While some research has been done into possible gene therapy treatments, the work hasn't yet been successfully developed to the stage where it can be routinely given to patients.

The condition involves the clumping of keratin filaments. [5] [6] :562

Genetics

It is possible to classify epidermolytic hyperkeratosis based upon palm and sole hyperkeratosis. [7]

This is a dominant [8] genetic condition caused by mutations in the genes encoding the proteins keratin 1 or keratin 10.

Diagnosis

The condition can be diagnosed via exam that reveals; generalized redness; thick, generally dark, scales that tend to form parallel rows of spines or ridges, especially near large joints; the skin is fragile and blisters easily following trauma; extent of blistering and amount of scale is variable.[ citation needed ]

Treatment

Oral retinoids have proven effective in treating this disorder. Depending on the side effects they may improve the quality of life. [9] Examples are etretinate, acitretin, and isotretinoin.

Gene therapy

Gene therapy is really the only true therapy on the horizon for sufferers of EHK.

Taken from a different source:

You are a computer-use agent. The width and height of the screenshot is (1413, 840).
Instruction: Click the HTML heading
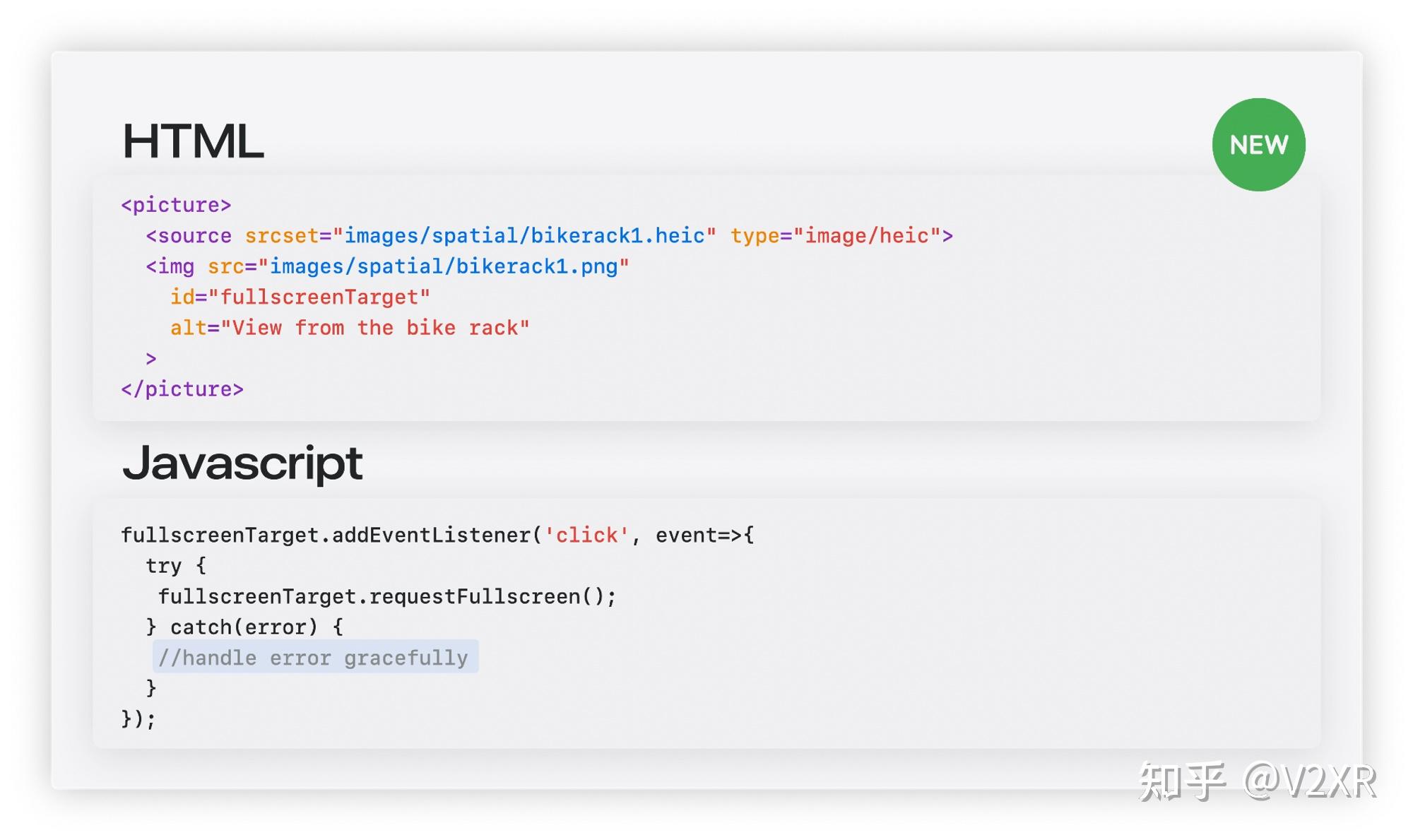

Over the past 10 years since the first EHK mouse model was developed, many ideas have been discussed about how best to cure EHK. Back as far as 1994 researchers were discussing new promising ideas such as topical lotions that would deliver ribozymes in a liposome cream. Ribozymes are a small piece of synthetic RNA which can digest RNA molecules. When cells make a protein from a gene on a chromosome sitting in the nucleus, the gene is first transcribed as a piece of RNA. This RNA is then translated into a protein. Ribozymes can be designed to destroy RNA molecules with specific sequences. In theory, this will stop the production of the protein encoded by the mutant alleles of the gene.

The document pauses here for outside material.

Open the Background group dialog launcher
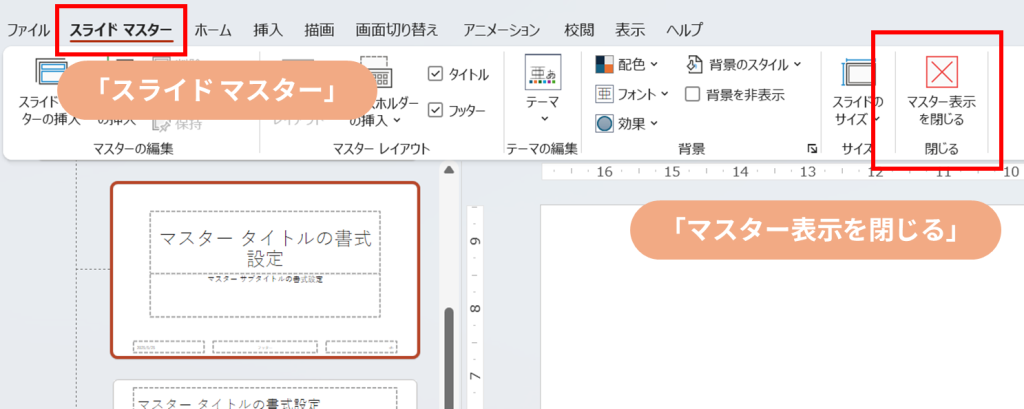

Successful gene therapy solutions have been recently achieved on mouse models by Jiang Chen M.D., a post-doctoral fellow in the laboratory of Dennis Roop, Ph.D., in the Center for Cutaneous Molecular Biology at Baylor College of Medicine. In 1998 they developed an inducible mouse model for epidermolysis hyperkeratosis which is viable, because the expression of a mutant K10 allele can be restricted to a focal area of the skin. "Once the mutant K10 allele is activated in epidermal stem cells by topical application of an inducer, these stem cells continuously give rise to defective progeny that form hyperkeratotic lesions which persist for the life of the mouse. It was observed that partial suppression of the mutant K10 gene may be sufficient to eliminate the disorder."

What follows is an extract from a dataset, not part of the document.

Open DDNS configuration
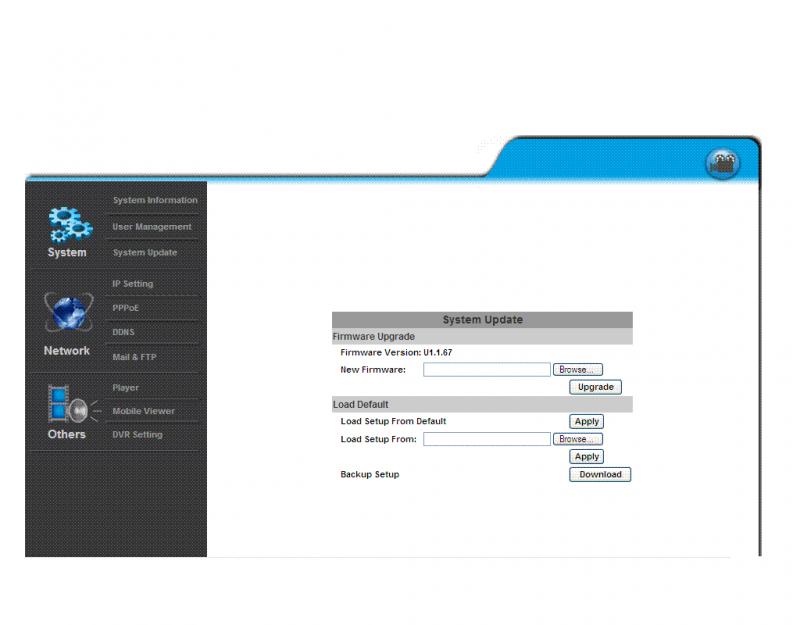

To test this observation, Dr. Chen and his team of researchers developed siRNAs that target the mutant K10 gene products for degradation, without affecting normal K10 gene products. Dr. Chen observed that under these conditions, an efficient knock-down of mutant, but not normal, K10 genes could be achieved. The results allowed the normal K10 genes to function properly building healthy skin tissues. He claims that these results may prove to be a very vital step forward in forging a novel gene therapy and possible permanent corrective therapy for this debilitating skin disorder.

Next steps

The challenge has always been how to deliver the siRNA using a topical method or retroviral vectors and ex vivo gene transfer. [10] In 2011/12 a team at Northwestern University claim to have solved the topical delivery of siRNA dilemma. Personalized siRNA can be delivered in a commercial moisturizer or phosphate-buffered saline, and do not require barrier disruption or transfection agents, such as liposomes, peptides, or viruses. "Topical application of nucleic acids offers many potential therapeutic advantages for suppressing genes in the skin, and potentially for systemic gene delivery. However, the epidermal barrier typically precludes entry of gene-suppressing therapy unless the barrier is disrupted. We now show that spherical nucleic acid nanoparticle conjugates (SNA-NCs), gold cores surrounded by a dense shell of highly oriented, covalently immobilized siRNA, freely penetrate almost 100% of keratinocytes in vitro, mouse skin, and human epidermis within hours after application." [11] This new discovery may soon offer hope to all suffering from mono-genetic diseases such as EHK. This may lead to promising personalized, topically delivered gene therapy of cutaneous tumors, skin inflammation, and dominant negative genetic skin disorders.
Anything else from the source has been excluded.